We can now say our second test is complete. Now we need to shut down the DSO server, and repeat the process with two client instances. (We need to shut down the server for reasons that you'll see in our fourth test, which is two client instances running sequentially.)

To run the third test, we start up the DSO server again (remember, we killed it after the second test), and then start up two DSO clients as quickly together as possible. The runtime sped up to forty-one and forty-two seconds (including the time to fetch the base list itself for both processes, because they both initialized at the same time), a decent improvement - and the most interesting thing is that only one of the processes showed a message building the list for any given prefix in most cases.6 (During the tests, finding a collision where the same list was built twice was uncommon.)

Now for the fourth test: shut down the DSO server again, and run only one client. After it finishes, run one more client before shutting down the DSO server. The first client run takes 49597 ms, which is equivalent to our original run. The second run, though: 1432 ms. This is a huge increase over the first run, and we had a 100% hit rate on our memoization, even though we had no memoization code for the first set of strings checked.

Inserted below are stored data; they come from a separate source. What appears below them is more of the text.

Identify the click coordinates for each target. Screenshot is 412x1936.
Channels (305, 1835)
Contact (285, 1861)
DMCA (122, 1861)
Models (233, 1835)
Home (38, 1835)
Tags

So what happened? It's pretty simple. The configuration file for DSO specified that the object root for the word list was to be managed by DSO, so when the word list is used by a client JVM, it checks to see if it has the current data in "local view." If it doesn't, it pulls what it needs from the DSO server; if the DSO server doesn't have it, then the local client builds it, and updates the DSO-managed instance.

This makes the data available to every JVM that attaches to that DSO server -- even if the original JVM that built the data isn't running. It only pulls the data it needs, so even if our list is large, the check to see if the word list contains a given prefix is pretty small (and depending on the implementation of the size() method, might continue to be small, checking only the size of the keyset.) Every DSO client is a peer with every other, so standard JVM multithreading semantics apply to the client code -- there's absolutely nothing in our word list client that has to change to leverage DSO as a cache.

This can be very useful. In one case, an application used 31MB of raw data for a rules engine, which it then sliced into memoized pieces (much as our test has, except in more dimensions and with far more data.) Each application startup used roughly a minute and a half on initializing this data, with more time spent at runtime memoizing common requests.

If this were to be made DSO-aware, initialization would happen one time. Updates could be made on the fly, storing the changes to a database as well as directly to the runtime dataset, where clients could automagically use the correct (updated) data. There are other distributed models in which a specific, dedicated client could be the only one that accesses the entire dataset at once (or slices could be pulled from the database, instead of generating subsets of data from an in-memory cache), which would lower end-process memory requirements.

This is one of the primary focuses of DSO -- providing clustered cache capabilities with no client-code alterations -- and it does it very well.

Footnotes

1Given the nature of what DSO does, it's not very surprising that not only is it currently bound to a specific JVM vendor, but should also be bound to the specific JVM version before running.
2This is called “memoization;” see http://en.wikipedia.org/wiki/Memoization for more details.
3Note that it's silly to expect that every situation is the same! This code works, on the assumption that building a list has no side-effects, and with the knowledge that building the list once per process (instead of "just once") is an acceptable cost. This is probably a correct assumption most of the time, but your mileage may vary.
4Page 39, http://terracottatech.com/product-docs/TerracottaDSOGuide.pdf .
5AspectWerkz' site: http://aspectwerkz.codehaus.org/
6This can still be improved, but this is left as an exercise to the reader. Note that DSO is fully able to leverage the concurrency capabilities of the JVM, so as your code gains fine-grained control for multiple threads in a single JVM, it'll gain the same kinds of benefits for multiple DSO clients.